(PyTorch) Pitfalls in KL Divergence

 

Kullback-Leibler divergence (KL divergence) is a preferable alternative for cross-entropy with soft labels as the reason is explained in the previous post. The mathematical form of KL divergence is demonstrated in following equations:
\(D_{KL} = \sum \mathbf{g}(x) \log\frac{\mathbf{g}(x)}{\mathbf{f}(x)}\)
, where $\mathbf{f}(x)$ is predicted probabilities and $\mathbf{g}(x)$ is soft labels. Correct using of KL divergence in PyTorch (torch.nn.KLDivLoss()) is relatively important. In this post, we describe three pitfalls in using torch.nn.KLDivLoss(). For reference, the default signature is listed as follows.

torch.nn.KLDivLoss(size_average=None, reduce=None, reduction='mean', log_target=False)

Reduction Should Be Batchmean Rather Than Mean

In default reduction mode mean, the losses are averaged for each minibatch over observations as well as over dimensions. batchmean mode gives the correct KL divergence where losses are averaged over batch dimension only. mean mode’s behavior will be changed to the same as batchmean in the next major release.

Log Target Should Be True if Working with Probabilities

According to the previous mathematical definition, the targets and input are probabilities, which implies that the summation is always one (either hard or soft labels).
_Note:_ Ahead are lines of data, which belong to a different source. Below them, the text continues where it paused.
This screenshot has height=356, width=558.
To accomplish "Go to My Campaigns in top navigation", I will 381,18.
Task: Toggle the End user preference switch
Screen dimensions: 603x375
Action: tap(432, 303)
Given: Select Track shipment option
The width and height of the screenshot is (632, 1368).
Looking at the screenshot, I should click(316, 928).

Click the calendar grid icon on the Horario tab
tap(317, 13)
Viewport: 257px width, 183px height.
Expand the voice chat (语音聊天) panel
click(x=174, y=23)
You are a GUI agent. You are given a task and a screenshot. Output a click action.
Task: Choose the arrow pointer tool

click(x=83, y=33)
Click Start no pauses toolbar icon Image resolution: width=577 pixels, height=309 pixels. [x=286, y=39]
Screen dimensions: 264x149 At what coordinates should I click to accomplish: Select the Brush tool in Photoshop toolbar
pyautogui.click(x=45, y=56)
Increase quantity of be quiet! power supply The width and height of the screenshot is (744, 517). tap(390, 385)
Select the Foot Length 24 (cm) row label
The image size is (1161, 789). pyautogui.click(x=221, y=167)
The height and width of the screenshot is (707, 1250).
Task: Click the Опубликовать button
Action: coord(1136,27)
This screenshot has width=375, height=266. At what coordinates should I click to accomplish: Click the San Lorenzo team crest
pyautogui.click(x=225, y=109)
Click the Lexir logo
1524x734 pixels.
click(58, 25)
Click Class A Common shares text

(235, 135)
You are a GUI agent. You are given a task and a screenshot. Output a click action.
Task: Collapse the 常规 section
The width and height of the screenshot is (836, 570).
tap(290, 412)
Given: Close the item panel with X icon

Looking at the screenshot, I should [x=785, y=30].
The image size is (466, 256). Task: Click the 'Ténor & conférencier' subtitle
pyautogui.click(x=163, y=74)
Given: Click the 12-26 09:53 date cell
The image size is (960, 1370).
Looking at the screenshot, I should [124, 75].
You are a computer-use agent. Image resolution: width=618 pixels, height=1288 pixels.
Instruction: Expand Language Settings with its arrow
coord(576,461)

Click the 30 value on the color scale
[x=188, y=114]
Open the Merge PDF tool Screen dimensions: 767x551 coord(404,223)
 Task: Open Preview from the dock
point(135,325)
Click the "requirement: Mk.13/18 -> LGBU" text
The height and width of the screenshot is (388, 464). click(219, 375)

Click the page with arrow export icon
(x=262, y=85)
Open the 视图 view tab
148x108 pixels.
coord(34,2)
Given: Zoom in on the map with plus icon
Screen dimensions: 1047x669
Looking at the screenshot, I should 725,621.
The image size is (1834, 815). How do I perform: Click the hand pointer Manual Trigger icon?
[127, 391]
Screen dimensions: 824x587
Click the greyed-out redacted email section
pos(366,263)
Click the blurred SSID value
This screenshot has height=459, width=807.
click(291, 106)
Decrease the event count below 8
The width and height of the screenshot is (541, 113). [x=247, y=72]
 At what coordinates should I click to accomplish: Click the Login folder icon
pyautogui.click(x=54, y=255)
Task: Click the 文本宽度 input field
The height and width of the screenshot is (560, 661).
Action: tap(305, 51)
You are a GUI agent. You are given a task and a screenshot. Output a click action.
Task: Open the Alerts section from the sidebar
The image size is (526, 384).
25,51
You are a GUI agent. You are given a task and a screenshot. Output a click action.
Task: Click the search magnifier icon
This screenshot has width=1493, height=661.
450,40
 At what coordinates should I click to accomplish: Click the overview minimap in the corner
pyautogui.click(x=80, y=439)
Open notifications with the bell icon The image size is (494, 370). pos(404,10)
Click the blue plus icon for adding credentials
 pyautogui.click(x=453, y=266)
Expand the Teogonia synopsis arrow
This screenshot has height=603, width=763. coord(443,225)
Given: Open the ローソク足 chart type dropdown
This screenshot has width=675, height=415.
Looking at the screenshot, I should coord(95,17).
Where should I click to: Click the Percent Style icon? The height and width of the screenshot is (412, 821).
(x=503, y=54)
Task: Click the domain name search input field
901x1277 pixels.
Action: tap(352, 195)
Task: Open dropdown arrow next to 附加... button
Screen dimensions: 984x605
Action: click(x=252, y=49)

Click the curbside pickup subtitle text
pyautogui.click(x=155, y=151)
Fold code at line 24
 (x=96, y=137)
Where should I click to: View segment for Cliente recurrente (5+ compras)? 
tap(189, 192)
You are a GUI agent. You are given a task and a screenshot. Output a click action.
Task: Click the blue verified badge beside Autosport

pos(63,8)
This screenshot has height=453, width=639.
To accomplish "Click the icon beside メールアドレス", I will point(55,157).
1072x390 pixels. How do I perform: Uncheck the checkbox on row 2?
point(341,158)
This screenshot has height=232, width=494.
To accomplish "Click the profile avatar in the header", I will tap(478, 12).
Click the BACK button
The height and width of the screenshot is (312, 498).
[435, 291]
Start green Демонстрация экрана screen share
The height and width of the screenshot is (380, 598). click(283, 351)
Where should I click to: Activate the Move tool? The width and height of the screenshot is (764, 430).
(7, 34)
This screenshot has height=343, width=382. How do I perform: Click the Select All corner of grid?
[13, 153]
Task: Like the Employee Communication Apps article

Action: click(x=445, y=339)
In this situation, log_target has to be True, whereas its default status is False.

import torch
import torch.nn as nn

# initialize tensors
loss_log = nn.KLDivLoss(reduction='batchmean', log_target=True)
loss_nonlog = nn.KLDivLoss(reduction='batchmean', log_target=False)

target = torch.tensor([[0.95,0.05]])
pred = target.clone()

print(f'log_target=True, loss is {loss_log(pred, target).item():.5f}')
print(f'log_target=False, loss is {loss_nonlog(pred, target).item():.5f}')

Output:

log_target=True, loss is 0.00000
log_target=False, loss is -1.10352

Input and Target Should Never Be Inverted

In the mathematical definition of KL divergence, $\mathbf{f}(x)$ can be arbitrarily interchanged with $\mathbf{g}(x)$. However, in PyTorch, input couldn’t be interchanged with targets, especially when log_target=False.

# initialize tensors
loss_nonlog = nn.KLDivLoss(reduction='batchmean', log_target=False)

init = torch.tensor([[0.95,0.05,0]])
pred = F.softmax(init, dim=-1)
target = F.log_softmax(init, dim=-1)

print(f'log_target=False, loss is {loss_nonlog(pred, target).item()}') # correct
print(f'log_target=False, loss is {loss_nonlog(target, pred).item()}') # incorrect
print(f'log_target=True, loss is {loss_log(pred, pred).item()}') # correct with log_target=True

Output:

log_target=False, loss is 0.0
log_target=False, loss is -2.7026482385394957e-08
log_target=True, loss is 0.0